(Work item): Below are records that must be duplicated exactly.

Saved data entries
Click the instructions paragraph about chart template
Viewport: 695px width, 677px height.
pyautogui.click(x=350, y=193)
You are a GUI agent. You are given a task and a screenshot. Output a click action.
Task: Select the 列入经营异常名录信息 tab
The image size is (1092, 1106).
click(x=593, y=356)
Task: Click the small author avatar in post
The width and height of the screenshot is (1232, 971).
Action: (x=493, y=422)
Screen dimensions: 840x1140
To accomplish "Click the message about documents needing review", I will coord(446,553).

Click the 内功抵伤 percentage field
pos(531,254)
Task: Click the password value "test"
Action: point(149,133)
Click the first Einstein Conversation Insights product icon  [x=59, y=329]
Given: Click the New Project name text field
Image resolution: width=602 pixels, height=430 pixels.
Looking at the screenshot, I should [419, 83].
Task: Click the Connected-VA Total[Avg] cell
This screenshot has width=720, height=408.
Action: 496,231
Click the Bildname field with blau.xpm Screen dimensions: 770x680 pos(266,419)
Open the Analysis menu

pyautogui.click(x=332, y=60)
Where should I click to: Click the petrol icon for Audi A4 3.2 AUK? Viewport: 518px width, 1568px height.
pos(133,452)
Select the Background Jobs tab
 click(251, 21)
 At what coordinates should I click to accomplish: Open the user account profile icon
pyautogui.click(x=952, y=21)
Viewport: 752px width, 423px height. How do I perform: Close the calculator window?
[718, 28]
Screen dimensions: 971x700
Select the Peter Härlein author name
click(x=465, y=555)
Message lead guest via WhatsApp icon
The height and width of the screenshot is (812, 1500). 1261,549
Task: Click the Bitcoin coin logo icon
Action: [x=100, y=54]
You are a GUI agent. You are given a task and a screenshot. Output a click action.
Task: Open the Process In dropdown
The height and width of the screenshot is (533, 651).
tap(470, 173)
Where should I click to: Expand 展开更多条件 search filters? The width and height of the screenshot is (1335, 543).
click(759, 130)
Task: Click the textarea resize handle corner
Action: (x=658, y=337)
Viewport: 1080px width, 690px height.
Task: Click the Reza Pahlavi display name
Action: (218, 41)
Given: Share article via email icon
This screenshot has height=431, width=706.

(Exercise solution):
Click the instructions paragraph about chart template
Viewport: 695px width, 677px height.
pyautogui.click(x=350, y=193)
You are a GUI agent. You are given a task and a screenshot. Output a click action.
Task: Select the 列入经营异常名录信息 tab
The image size is (1092, 1106).
click(x=593, y=356)
Task: Click the small author avatar in post
The width and height of the screenshot is (1232, 971).
Action: (x=493, y=422)
Screen dimensions: 840x1140
To accomplish "Click the message about documents needing review", I will coord(446,553).

Click the 内功抵伤 percentage field
pos(531,254)
Task: Click the password value "test"
Action: point(149,133)
Click the first Einstein Conversation Insights product icon  [x=59, y=329]
Given: Click the New Project name text field
Image resolution: width=602 pixels, height=430 pixels.
Looking at the screenshot, I should [419, 83].
Task: Click the Connected-VA Total[Avg] cell
This screenshot has width=720, height=408.
Action: 496,231
Click the Bildname field with blau.xpm Screen dimensions: 770x680 pos(266,419)
Open the Analysis menu

pyautogui.click(x=332, y=60)
Where should I click to: Click the petrol icon for Audi A4 3.2 AUK? Viewport: 518px width, 1568px height.
pos(133,452)
Select the Background Jobs tab
 click(251, 21)
 At what coordinates should I click to accomplish: Open the user account profile icon
pyautogui.click(x=952, y=21)
Viewport: 752px width, 423px height. How do I perform: Close the calculator window?
[718, 28]
Screen dimensions: 971x700
Select the Peter Härlein author name
click(x=465, y=555)
Message lead guest via WhatsApp icon
The height and width of the screenshot is (812, 1500). 1261,549
Task: Click the Bitcoin coin logo icon
Action: [x=100, y=54]
You are a GUI agent. You are given a task and a screenshot. Output a click action.
Task: Open the Process In dropdown
The height and width of the screenshot is (533, 651).
tap(470, 173)
Where should I click to: Expand 展开更多条件 search filters? The width and height of the screenshot is (1335, 543).
click(759, 130)
Task: Click the textarea resize handle corner
Action: (x=658, y=337)
Viewport: 1080px width, 690px height.
Task: Click the Reza Pahlavi display name
Action: (218, 41)
Given: Share article via email icon
This screenshot has height=431, width=706.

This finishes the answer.